Attorney general warns caretaker cabinet not to legalize outpost before election

As ministers set to vote to regulate Mevo’ot Yeriho, Mandelblit and Defense Ministry legal adviser say they haven’t been presented with any information justifying a hasty move

Jacob Magid is The Times of Israel's US correspondent

The Jordan Valley outpost of Mevo'ot Yeriho in 2017. (Screen capture/YouTube)
The Jordan Valley outpost of Mevo'ot Yeriho in 2017. (Screen capture/YouTube)

The attorney general and the Defense Ministry’s legal adviser warned ministers on Thursday against voting to legalize a West Bank outpost at their upcoming cabinet meeting.

“There is legal impediment to this decision during an election period,” Avichai Mandelblit and Itai Ofir wrote in a joint legal opinion sent to ministers three days ahead of their vote at a celebratory cabinet meeting scheduled for Sunday in the Jordan Valley, where the Mevo’ot Yeriho outpost slated for legalization is located.

On Wednesday, Prime Minister Benjamin Netanyahu announced that he had submitted for the cabinet’s approval a proposal to legalize Mevo’ot Yeriho. A day earlier, the prime minister pledged he would annex the Jordan Valley if he wins next Tuesday’s election.

But the government legal advisers warned ministers that rushing through the outpost approval by an interim government with no mandate from the Knesset would not be a good idea.

The Jordan Valley outpost of Mevo’ot Yeriho in 2017. (Screen capture/YouTube)

“We were not presented with any evidence or indication of the necessity or urgency of making such a decision at the present time,” Ofir and Mandelblit wrote.

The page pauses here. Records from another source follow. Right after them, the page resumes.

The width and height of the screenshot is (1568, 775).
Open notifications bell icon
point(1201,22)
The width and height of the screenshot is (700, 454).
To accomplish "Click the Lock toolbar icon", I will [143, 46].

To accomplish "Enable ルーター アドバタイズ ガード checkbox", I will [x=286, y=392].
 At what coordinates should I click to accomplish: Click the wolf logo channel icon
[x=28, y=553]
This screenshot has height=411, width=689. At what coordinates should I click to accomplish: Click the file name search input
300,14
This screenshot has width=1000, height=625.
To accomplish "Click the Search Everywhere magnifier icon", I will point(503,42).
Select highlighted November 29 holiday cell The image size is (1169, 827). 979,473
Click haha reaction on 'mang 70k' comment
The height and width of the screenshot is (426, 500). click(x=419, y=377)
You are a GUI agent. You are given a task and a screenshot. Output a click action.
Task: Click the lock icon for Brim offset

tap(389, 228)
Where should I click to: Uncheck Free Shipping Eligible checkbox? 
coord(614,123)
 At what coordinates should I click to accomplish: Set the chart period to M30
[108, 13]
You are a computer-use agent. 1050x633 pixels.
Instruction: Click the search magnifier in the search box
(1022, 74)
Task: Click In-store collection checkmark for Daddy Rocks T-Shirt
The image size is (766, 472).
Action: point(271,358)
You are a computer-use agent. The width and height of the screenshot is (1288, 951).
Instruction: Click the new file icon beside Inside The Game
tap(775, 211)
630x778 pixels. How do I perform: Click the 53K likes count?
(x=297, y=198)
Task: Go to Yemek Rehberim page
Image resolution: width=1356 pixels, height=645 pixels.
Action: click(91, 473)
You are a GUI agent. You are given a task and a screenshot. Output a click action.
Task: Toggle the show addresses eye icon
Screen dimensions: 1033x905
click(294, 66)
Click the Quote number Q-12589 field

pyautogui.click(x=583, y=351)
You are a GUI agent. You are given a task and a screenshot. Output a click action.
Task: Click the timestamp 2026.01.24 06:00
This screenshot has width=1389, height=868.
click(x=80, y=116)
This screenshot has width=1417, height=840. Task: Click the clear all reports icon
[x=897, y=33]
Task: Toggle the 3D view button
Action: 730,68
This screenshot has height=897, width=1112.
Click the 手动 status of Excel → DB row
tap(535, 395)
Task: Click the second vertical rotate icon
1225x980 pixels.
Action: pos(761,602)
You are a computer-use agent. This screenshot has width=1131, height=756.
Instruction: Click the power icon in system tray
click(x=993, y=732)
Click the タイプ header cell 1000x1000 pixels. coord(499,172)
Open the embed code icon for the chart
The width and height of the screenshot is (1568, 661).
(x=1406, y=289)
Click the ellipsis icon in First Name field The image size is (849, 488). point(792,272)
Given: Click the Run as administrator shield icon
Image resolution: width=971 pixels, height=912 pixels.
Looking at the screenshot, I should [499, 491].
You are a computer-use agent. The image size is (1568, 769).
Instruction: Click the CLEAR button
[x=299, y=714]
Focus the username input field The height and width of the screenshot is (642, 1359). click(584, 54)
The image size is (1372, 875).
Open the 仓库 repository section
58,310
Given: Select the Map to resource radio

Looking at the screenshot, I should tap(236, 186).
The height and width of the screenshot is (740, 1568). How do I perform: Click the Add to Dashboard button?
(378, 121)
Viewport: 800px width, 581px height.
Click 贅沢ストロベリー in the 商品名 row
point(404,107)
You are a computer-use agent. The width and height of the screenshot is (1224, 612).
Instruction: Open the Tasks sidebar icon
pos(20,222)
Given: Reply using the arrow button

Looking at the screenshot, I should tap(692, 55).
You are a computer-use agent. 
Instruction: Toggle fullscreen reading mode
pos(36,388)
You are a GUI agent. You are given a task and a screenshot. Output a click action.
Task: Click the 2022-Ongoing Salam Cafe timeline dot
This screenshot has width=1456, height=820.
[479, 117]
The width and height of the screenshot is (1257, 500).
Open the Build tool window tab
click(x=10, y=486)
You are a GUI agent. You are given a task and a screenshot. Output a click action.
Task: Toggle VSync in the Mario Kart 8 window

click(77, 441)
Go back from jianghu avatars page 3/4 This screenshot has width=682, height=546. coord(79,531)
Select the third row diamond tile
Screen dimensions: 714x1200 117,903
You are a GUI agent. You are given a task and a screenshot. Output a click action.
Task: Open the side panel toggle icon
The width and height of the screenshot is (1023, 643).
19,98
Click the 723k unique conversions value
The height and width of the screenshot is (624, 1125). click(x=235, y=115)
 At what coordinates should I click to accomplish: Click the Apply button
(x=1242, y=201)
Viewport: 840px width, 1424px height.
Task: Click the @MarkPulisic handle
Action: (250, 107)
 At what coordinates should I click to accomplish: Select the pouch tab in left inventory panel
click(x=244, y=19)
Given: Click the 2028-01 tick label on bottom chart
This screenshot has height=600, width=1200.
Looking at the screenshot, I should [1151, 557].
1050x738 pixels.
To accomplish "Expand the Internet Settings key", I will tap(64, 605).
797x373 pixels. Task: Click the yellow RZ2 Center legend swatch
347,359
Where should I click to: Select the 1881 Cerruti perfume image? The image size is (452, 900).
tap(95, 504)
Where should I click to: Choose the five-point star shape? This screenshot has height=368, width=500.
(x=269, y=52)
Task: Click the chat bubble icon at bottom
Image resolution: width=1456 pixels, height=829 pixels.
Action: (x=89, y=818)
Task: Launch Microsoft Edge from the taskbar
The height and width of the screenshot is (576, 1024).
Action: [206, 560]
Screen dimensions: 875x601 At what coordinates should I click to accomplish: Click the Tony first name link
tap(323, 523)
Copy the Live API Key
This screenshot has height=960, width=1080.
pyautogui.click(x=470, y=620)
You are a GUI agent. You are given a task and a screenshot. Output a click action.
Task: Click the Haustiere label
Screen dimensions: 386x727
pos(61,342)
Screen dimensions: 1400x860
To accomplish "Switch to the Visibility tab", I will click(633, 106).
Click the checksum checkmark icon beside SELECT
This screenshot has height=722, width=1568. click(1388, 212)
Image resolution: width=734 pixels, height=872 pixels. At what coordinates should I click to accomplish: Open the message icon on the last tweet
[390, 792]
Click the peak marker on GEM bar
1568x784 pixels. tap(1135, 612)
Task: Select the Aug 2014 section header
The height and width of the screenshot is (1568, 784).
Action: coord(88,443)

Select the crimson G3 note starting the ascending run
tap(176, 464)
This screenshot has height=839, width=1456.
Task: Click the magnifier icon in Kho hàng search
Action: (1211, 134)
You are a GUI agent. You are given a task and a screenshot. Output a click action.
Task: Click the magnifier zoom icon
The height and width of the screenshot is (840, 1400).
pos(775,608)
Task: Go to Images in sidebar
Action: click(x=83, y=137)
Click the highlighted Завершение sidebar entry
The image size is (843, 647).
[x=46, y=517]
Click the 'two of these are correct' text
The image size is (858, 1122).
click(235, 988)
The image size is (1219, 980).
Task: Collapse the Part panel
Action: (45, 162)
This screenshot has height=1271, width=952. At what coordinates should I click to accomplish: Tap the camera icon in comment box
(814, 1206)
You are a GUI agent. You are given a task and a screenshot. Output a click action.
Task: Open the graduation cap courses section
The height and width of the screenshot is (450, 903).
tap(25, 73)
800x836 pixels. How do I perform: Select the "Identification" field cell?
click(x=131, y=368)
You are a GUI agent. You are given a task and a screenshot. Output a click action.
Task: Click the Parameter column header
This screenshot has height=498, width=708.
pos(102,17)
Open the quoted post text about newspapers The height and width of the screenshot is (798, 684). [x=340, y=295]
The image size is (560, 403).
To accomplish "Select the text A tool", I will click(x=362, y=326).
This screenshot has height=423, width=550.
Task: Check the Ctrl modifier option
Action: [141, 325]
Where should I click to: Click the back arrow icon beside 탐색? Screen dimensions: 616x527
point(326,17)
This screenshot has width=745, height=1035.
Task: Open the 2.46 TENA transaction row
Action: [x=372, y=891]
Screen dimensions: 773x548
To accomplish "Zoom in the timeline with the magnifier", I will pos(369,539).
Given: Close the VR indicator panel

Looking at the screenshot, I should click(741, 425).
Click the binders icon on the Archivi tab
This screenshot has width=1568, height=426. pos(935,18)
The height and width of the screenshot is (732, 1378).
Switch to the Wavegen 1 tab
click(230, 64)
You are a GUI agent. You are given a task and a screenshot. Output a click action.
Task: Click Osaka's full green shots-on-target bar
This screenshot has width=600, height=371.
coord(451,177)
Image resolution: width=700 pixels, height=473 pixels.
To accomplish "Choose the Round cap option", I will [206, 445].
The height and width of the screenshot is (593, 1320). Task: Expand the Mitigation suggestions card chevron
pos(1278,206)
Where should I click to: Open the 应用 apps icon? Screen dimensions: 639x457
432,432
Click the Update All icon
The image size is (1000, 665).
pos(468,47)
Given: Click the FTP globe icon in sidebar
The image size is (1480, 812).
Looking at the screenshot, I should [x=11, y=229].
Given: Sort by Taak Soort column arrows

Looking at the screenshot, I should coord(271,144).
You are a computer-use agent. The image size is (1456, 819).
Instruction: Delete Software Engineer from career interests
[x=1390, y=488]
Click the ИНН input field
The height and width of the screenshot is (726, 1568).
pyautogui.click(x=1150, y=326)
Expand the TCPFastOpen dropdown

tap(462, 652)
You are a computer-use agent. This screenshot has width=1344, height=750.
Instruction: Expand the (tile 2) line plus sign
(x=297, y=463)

The Attorney General’s Office said that it had reached out to the National Security Council requesting a legal opinion explaining the urgency for such a move, two days before Tuesday’s election, but never received a response.

“Therefore, we have no reason to justify the decision at this time,” the legal advisers wrote.

Jordan Valley Regional Council chairman David Elhayani blasted the legal opinion in a Thursday statement, saying the legalization of Mevo’ot Yeriho was indeed a “top priority.”

Elhayani claimed that Israelis in the Jordan Valley are in a “war against our Palestinian neighbors” over control of the open land there and that the legal advisers were preventing legalization of Israeli outposts while allowing similar Palestinian land grabs to go unchecked.

Mevo’ot Yeriho is one of 18 illegal Israeli outposts located on the map that Netanyahu used on Tuesday evening to illustrate which land he plans to annex from the Jordan Valley and northern Dead Sea areas.

Roughly 300 national-religious Israelis reside in the outpost, north of the Palestinian city of Jericho. It was founded in 1999 by settlers who set up wildcat agricultural communities on the land.

Prime Minister Benjamin Netanyahu points at a map of the Jordan Valley as he gives a statement, promising to extend Israeli sovereignty to the Jordan Valley and northern Dead Sea area, in Ramat Gan on September 10, 2019. (Menahem Kahana/AFP)

The outpost was built without the necessary permits, but on what is considered to be state land, making legalization a less difficult process.

While the international community considers all settlement activity illegal, Israel differentiates between legal settlement homes built and permitted by the Defense Ministry on land owned by the state and illegal outposts built without permits, often on private Palestinian land.

On Wednesday, Netanyahu said he had wanted to declare immediate sovereignty over the Jordan Valley but was warned by the attorney general that he did not have the authority to do so unless or until he formed a new government after next week’s elections.

The remarks during a Facebook Live address appeared to be in response to critics on the right who dismissed his Jordan Valley announcement Tuesday as an empty campaign promise, with some asserting that Netanyahu could have annexed the territory immediately via the cabinet without waiting until after the national vote.

“I want to act on it immediately,” Netanyahu said in a (Hebrew) video posted to Facebook. “Therefore I wanted to already bring it to the Knesset last week, [but] the attorney general said to me ‘you can’t because it is a transitional government.’”

Netanyahu said he tried to argue the point, but Mandelblit told him he needs to first get a mandate from the people to form a government.

“So here I am asking for the mandate,” Netanyahu said.

Netanyahu said in his Tuesday announcement that he would also move to annex West Bank settlements, but was waiting for the release of the US peace plan to do it in coordination with the White House.